À la veille de la journée « ville morte » prévue ce mercredi 3 juin à Kinshasa à l’initiative de la coalition de l’opposition C64, plusieurs figures de l’opposition ont intensifié leur mobilisation contre le projet de révision ou de changement de la Constitution porté par la majorité présidentielle.
Dans un message publié sur le réseau social X, le président de l’Alliance pour le Changement (A.Ch), Jean-Marc Kabund, a appelé les habitants de la capitale à participer massivement à cette action citoyenne en restant chez eux. Selon lui, le projet constitutionnel défendu par le pouvoir vise avant tout à consolider davantage l’autorité du président Félix Tshisekedi.
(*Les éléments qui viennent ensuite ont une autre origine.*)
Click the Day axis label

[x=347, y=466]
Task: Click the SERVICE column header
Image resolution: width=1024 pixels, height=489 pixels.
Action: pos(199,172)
« Félix Tshisekedi veut changer la Constitution non pour améliorer vos conditions de vie, mais pour s’ouvrir la voie à un pouvoir sans limite et confisquer notre démocratie. Conscients de notre devoir patriotique, nous, C64, vous appelons à observer la journée ville morte ce mercredi 3 juin 2026 », a-t-il déclaré.
Reconnaissant les difficultés socio-économiques auxquelles font face les Kinois, Jean-Marc Kabund a invité la population à faire preuve de patriotisme afin d’exprimer son opposition à ce qu’il qualifie de « coup d’État constitutionnel ».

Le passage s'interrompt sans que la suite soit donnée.